COMING TOGETHER TO CARE FOR AN AGING PARENT

Despite some gratuitous name-dropping, a warm account full of laughs and love.

Actor Tucker’s follow-up memoir to Living in a Foreign Language: A Memoir of Food, Wine, and Love in Italy (2007).

Best known for his role on L.A. Law, Tucker takes enormous pleasure in food, wine and friends, especially when all are to be found in Italy, where he and his wife, actress Jill Eikenberry, have a house in Umbria. The gregarious author enthusiastically writes about his enjoyment of all things Italian, especially mouthwatering meals. But when Jill’s mother, Lora, was widowed, a darker world began to intrude on their sunny semi-retirement. When Lora’s subsequent decline into dementia made independent living in Santa Barbara, Calif., impossible for her, they moved the elderly widow to a senior residence near the Manhattan apartment where the couple lived during part of the year. That arrangement proved unsatisfactory as well, and eventually she moved into an apartment across the hall from them.
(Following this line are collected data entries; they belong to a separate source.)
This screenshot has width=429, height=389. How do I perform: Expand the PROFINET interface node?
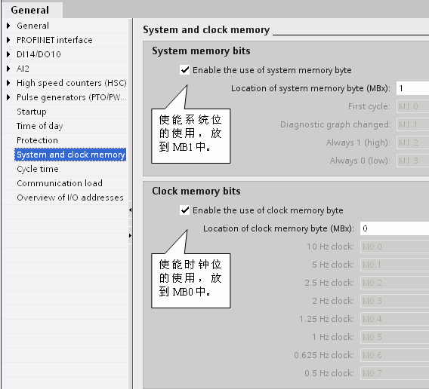8,40
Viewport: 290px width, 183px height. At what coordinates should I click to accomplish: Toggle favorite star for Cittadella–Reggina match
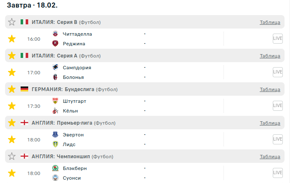[12, 39]
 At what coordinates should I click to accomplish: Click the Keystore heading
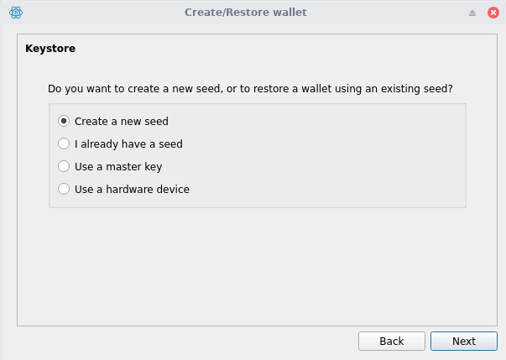[x=50, y=49]
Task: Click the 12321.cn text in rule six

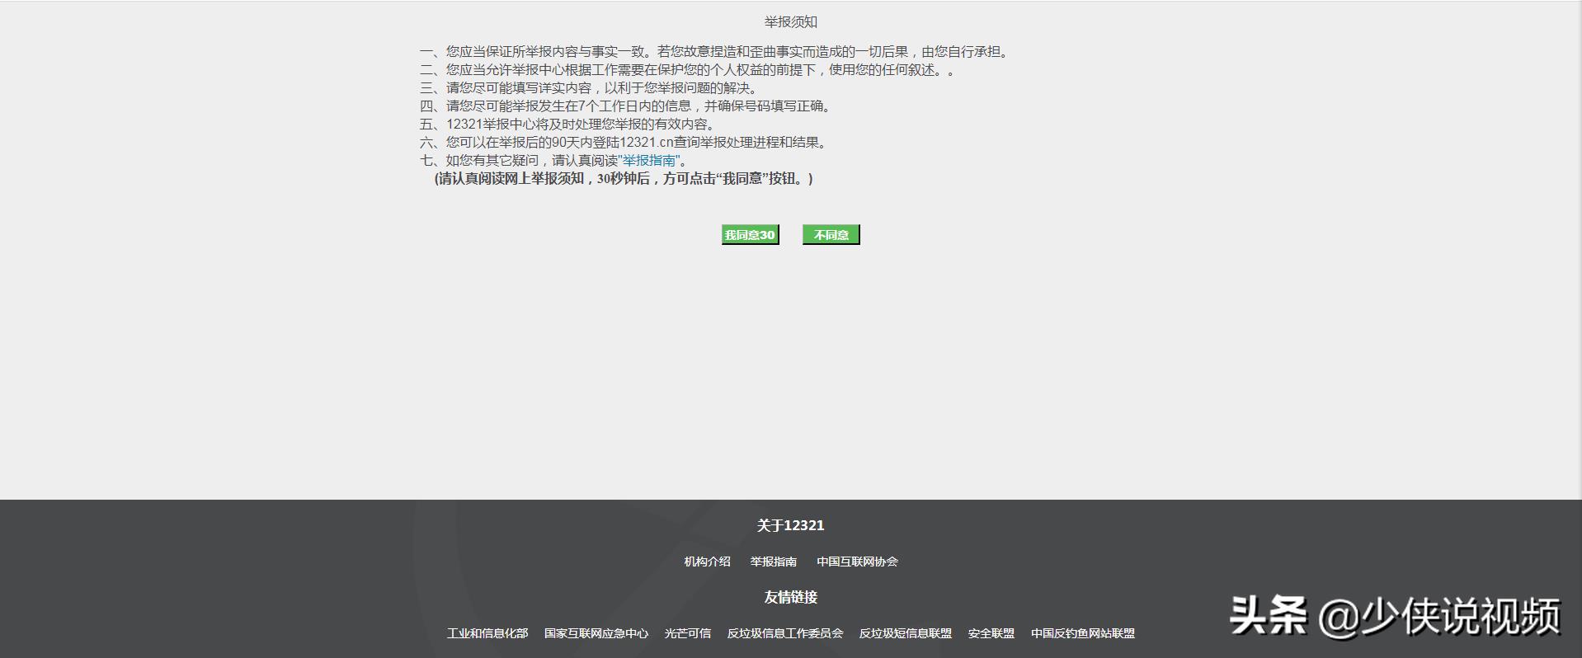Action: (x=647, y=143)
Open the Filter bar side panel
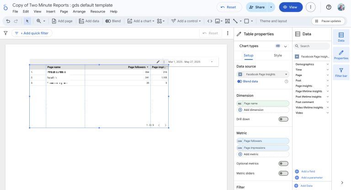Screen dimensions: 351x190 [x=341, y=72]
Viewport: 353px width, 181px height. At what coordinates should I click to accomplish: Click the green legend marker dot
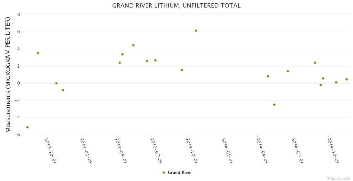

Tucker makes clear his misgivings about this proximity, and he ably captures his wife’s complicated feelings of guilt, responsibility and love. When his daughter Alison, an accomplished caterer, moved to Manhattan and took an apartment nearby and their son Max, a musician, moved in with her, Tucker realized that their new arrangement resembled the close, multigenerational family life so common in Italian society. The benefits were huge, with everyone supporting each other, and Alison brought the added bonus of terrific food. Tucker and his wife were able to move ahead with a film they had been producing and appear in an off-off-Broadway musical. The author—whose sturdy ego is evident, as are his concerns about his privacy—presents himself more as a sympathetic observer than as a deeply involved participant in the mother-in-law project.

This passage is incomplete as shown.